Chicago, IL.- El alcalde de Chicago, Rahm Emanuel, accedió hoy a crear un fondo de 5.5 millones de dólares para compensar a víctimas de torturas cometidas entre 1972 y 1991 por uno de los jefes del Departamento de Policía.

Las víctimas del comandante Jon Burge fueron 120, todos afroamericanos, y aunque muchos recibieron compensaciones importantes en efectivo pagadas por la Alcaldía, no ocurrió lo mismo con la mayoría.

Burge fue despedido de la policía en 1993, y en octubre quedó libre después de cumplir tres años de prisión por mentir durante las investigaciones de las denuncias de abusos en su departamento.

Relacionadas

Sin embargo, para el gobierno municipal la ordenanza acordada para el pago de compensaciones será la oportunidad de cerrar definitivamente uno de los capítulos más bochornosos de su Departamento de Policía.

"Las acciones de Jon Burge son una desgracia para Chicago y los miembros del Departamento de Policía", declaró Emanuel en un comunicado.

"Hoy, como ciudad, tratamos de corregir los errores y de poner fin a este capítulo oscuro de nuestra historia", agregó.
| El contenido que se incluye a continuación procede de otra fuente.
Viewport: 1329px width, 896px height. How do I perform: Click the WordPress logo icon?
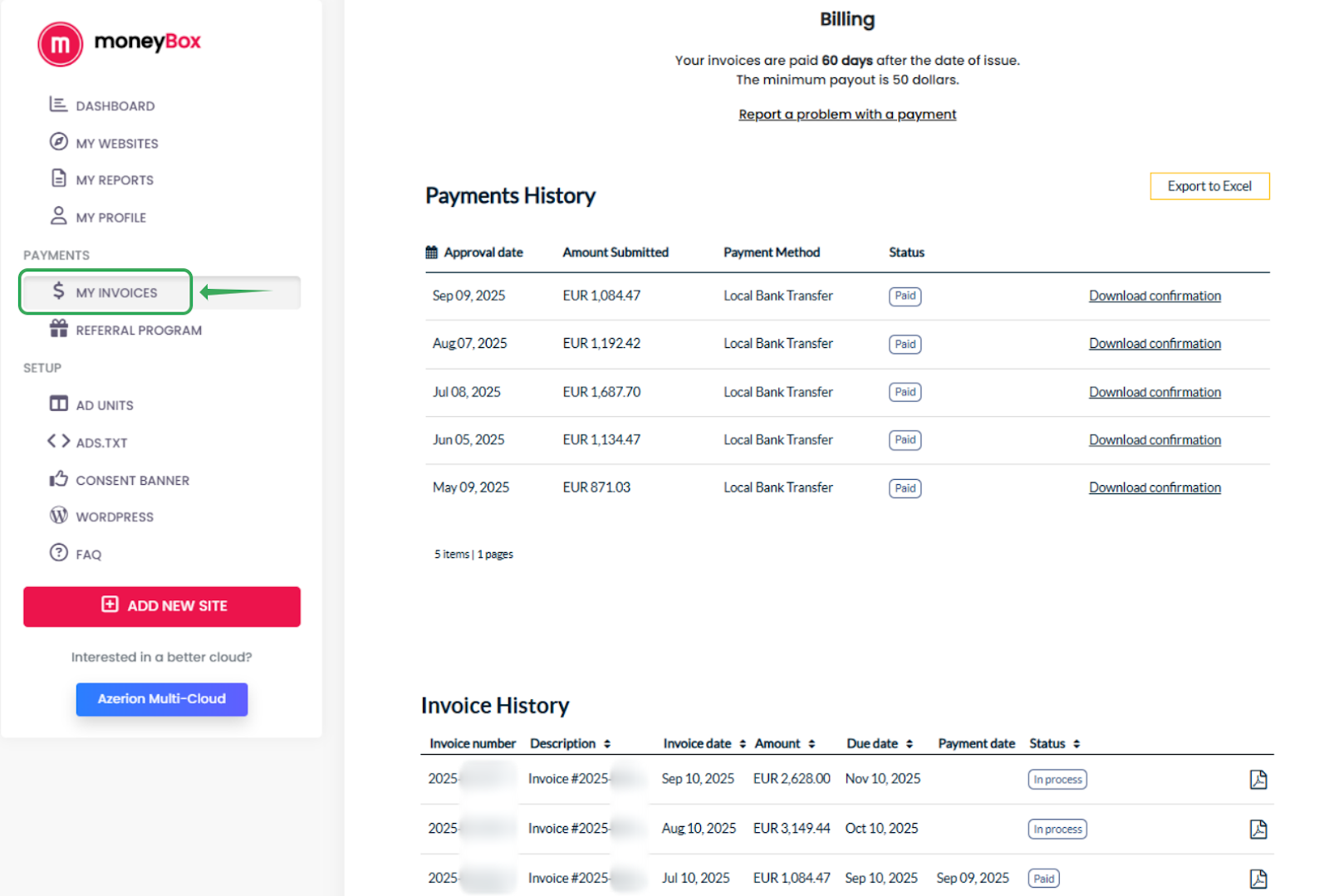tap(58, 516)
Emanuel se había disculpado con las víctimas en noviembre de 2013, pero desde entonces se le exigía además la aprobación de una ordenanza con compensaciones económicas.
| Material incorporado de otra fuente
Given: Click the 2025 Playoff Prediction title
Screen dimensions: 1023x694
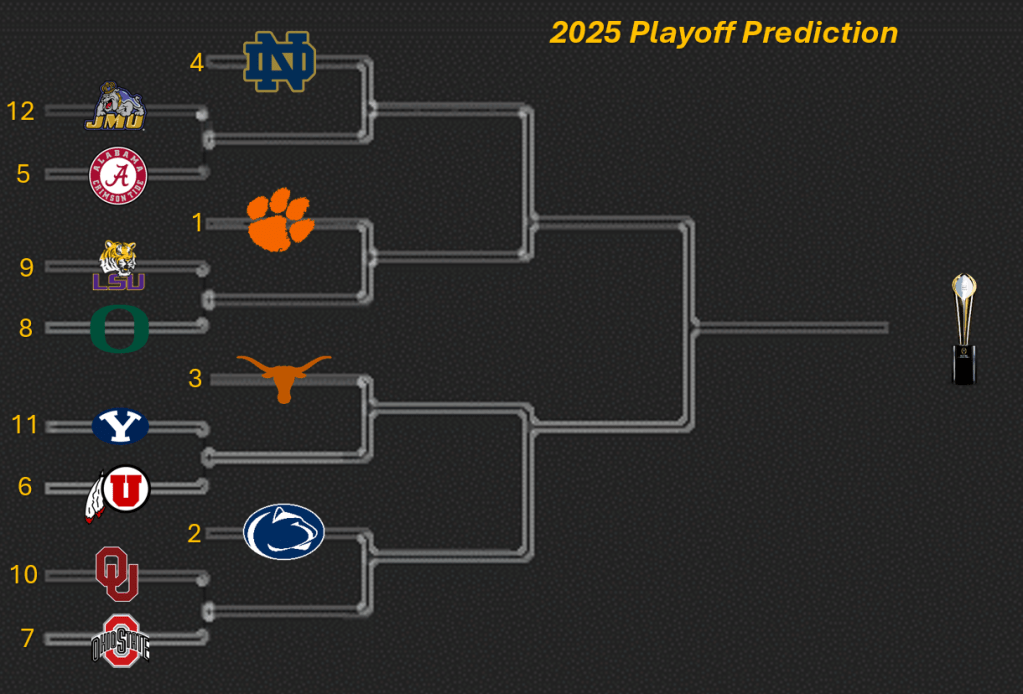Looking at the screenshot, I should pos(723,33).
Además de los pagos que puedan corresponder, se propone la creación de un memorial para reconocer a las víctimas de la tortura policial en Chicago, y que el tema sea estudiado en los grados superiores de las escuelas secundarias.

Asimismo, las víctimas, familiares inmediatos y nietos no pagarán matrícula si desean estudiar en los colegios comunitarios de la ciudad.

Los abogados Joey Mogul y Flint Taylor, que representaron a muchos de los torturados por Burge, dijeron sentirse gratificados por el anuncio del alcalde.

"Después de tantos años de negativas, el alcalde Emanuel ha reconocido el daño provocado por la tortura y la necesidad de que los sobrevivientes y sus familias reciban esta reparación histórica", declararon en el comunicado.

Las denuncias en contra de Burge y su equipo, llamado "Midnight crew", llegaron a debatirse inclusive en el comité contra la tortura de Naciones Unidas, que se sumó a quienes reclamaban la aprobación de las compensaciones.